Say how many of the lines below contain the word "computer"; nothing else belongs in the answer.

**** Source data

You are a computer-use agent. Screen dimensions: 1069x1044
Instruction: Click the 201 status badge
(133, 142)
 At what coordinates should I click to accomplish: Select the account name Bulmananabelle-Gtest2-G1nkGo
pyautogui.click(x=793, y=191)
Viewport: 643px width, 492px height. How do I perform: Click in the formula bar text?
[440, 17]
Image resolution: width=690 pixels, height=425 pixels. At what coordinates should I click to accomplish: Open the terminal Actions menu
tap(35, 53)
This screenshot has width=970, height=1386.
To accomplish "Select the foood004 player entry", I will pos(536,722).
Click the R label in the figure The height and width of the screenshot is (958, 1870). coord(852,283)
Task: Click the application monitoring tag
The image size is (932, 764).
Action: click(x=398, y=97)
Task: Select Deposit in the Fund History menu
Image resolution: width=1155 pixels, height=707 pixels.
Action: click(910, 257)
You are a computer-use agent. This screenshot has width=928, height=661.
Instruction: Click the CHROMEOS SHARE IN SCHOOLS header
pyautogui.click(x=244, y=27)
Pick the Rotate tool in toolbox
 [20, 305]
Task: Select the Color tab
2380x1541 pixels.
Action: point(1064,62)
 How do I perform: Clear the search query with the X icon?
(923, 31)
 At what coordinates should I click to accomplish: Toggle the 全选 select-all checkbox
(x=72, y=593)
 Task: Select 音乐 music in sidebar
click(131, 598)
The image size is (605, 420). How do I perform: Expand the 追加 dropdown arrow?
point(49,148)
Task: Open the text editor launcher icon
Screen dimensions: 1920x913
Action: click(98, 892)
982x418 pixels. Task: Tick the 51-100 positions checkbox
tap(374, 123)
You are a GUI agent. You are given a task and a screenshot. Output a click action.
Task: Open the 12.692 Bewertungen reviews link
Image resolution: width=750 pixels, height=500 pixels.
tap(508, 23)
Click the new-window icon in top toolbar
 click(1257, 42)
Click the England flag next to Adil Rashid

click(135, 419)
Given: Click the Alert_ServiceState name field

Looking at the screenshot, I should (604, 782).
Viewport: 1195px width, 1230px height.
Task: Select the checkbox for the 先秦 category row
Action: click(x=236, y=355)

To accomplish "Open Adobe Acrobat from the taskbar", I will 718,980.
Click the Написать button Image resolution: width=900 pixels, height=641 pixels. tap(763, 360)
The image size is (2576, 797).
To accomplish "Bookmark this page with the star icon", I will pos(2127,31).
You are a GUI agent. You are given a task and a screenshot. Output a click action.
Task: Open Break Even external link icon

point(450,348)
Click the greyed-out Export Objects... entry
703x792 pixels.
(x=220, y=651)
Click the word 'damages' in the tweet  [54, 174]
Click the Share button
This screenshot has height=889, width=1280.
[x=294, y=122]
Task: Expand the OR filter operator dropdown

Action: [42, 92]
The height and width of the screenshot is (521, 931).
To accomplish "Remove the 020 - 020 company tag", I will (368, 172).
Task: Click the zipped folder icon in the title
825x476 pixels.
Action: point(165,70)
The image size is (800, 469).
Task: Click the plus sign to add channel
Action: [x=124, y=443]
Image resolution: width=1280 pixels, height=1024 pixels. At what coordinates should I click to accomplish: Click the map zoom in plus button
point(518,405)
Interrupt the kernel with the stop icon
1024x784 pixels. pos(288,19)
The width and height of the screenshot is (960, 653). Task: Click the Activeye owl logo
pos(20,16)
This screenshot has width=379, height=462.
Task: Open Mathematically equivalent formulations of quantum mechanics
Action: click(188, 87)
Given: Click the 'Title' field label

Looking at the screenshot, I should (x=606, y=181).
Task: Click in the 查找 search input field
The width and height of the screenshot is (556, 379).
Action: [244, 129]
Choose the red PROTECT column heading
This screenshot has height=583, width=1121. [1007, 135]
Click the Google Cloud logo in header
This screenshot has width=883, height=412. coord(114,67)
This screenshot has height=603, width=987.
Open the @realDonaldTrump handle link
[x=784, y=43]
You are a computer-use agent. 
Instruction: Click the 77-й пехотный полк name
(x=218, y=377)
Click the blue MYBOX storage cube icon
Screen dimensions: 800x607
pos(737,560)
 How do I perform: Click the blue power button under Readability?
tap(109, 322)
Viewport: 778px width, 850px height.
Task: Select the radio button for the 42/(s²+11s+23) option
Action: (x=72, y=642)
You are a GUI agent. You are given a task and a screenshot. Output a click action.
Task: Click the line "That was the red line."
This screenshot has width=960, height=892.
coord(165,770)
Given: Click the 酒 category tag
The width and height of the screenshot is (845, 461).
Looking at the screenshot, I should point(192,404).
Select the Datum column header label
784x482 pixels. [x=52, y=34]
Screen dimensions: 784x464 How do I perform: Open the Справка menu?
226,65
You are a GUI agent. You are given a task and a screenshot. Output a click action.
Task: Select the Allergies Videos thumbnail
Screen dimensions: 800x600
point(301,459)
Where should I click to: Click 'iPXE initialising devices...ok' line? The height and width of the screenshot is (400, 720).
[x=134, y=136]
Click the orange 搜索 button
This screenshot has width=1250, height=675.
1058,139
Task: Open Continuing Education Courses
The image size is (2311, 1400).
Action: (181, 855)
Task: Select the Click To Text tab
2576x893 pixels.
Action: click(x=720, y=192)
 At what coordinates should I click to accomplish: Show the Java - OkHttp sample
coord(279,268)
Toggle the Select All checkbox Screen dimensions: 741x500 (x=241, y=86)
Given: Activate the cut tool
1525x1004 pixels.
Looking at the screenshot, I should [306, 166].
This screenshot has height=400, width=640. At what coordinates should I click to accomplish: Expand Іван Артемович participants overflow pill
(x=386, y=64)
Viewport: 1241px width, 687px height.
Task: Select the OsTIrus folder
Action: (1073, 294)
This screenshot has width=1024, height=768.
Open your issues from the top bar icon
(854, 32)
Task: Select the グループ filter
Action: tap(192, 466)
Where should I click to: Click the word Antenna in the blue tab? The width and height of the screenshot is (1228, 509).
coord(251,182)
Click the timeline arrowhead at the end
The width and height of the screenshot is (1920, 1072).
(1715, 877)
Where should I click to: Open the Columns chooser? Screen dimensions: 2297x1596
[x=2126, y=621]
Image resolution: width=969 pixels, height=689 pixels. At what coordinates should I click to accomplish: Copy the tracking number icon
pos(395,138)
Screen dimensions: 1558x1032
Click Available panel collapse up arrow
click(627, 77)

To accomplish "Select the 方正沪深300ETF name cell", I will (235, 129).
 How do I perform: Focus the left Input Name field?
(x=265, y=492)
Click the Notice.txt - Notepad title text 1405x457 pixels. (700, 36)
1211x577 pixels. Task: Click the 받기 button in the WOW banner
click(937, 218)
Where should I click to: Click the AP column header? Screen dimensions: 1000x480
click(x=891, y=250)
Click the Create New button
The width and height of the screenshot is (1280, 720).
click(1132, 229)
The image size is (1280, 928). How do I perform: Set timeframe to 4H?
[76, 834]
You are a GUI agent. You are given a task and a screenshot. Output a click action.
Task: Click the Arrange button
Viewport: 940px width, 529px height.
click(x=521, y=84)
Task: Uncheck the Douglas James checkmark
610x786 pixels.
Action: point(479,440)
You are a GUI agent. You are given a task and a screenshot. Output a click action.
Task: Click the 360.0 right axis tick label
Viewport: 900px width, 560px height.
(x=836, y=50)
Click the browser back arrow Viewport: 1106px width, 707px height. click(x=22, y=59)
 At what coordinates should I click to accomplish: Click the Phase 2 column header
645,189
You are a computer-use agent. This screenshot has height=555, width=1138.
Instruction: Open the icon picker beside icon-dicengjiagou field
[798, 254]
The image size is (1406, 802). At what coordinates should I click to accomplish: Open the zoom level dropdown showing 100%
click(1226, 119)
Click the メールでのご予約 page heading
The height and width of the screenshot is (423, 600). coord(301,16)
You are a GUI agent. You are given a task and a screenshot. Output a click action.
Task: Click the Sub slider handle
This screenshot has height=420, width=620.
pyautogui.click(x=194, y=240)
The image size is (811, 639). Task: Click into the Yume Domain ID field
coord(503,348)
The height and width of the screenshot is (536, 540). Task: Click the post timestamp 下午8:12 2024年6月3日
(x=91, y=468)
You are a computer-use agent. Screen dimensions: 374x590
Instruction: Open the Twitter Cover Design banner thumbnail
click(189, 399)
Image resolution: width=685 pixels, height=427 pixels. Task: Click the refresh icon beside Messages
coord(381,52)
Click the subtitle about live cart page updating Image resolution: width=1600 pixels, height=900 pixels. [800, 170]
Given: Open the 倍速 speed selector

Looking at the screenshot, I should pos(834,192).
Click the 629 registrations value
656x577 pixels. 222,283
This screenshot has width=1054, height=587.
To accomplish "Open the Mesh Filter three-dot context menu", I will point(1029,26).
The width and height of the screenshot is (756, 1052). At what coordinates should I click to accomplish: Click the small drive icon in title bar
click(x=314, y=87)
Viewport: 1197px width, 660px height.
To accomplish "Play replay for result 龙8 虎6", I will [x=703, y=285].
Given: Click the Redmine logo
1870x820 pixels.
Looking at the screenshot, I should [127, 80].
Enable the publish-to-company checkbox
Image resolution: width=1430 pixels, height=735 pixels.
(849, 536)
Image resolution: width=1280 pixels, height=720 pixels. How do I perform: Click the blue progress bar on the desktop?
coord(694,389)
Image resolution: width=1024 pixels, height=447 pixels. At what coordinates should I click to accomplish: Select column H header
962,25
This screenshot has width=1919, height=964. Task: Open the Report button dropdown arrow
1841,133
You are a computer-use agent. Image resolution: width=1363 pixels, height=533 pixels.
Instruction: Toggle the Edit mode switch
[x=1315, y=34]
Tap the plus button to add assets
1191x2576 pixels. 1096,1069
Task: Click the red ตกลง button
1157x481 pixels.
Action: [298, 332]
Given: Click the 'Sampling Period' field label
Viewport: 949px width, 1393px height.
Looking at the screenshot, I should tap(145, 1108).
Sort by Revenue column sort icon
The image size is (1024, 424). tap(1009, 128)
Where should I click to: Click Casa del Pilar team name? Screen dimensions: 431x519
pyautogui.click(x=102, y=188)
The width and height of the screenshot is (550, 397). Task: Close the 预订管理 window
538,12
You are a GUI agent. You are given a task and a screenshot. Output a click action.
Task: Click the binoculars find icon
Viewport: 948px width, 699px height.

********

▸ Your response
6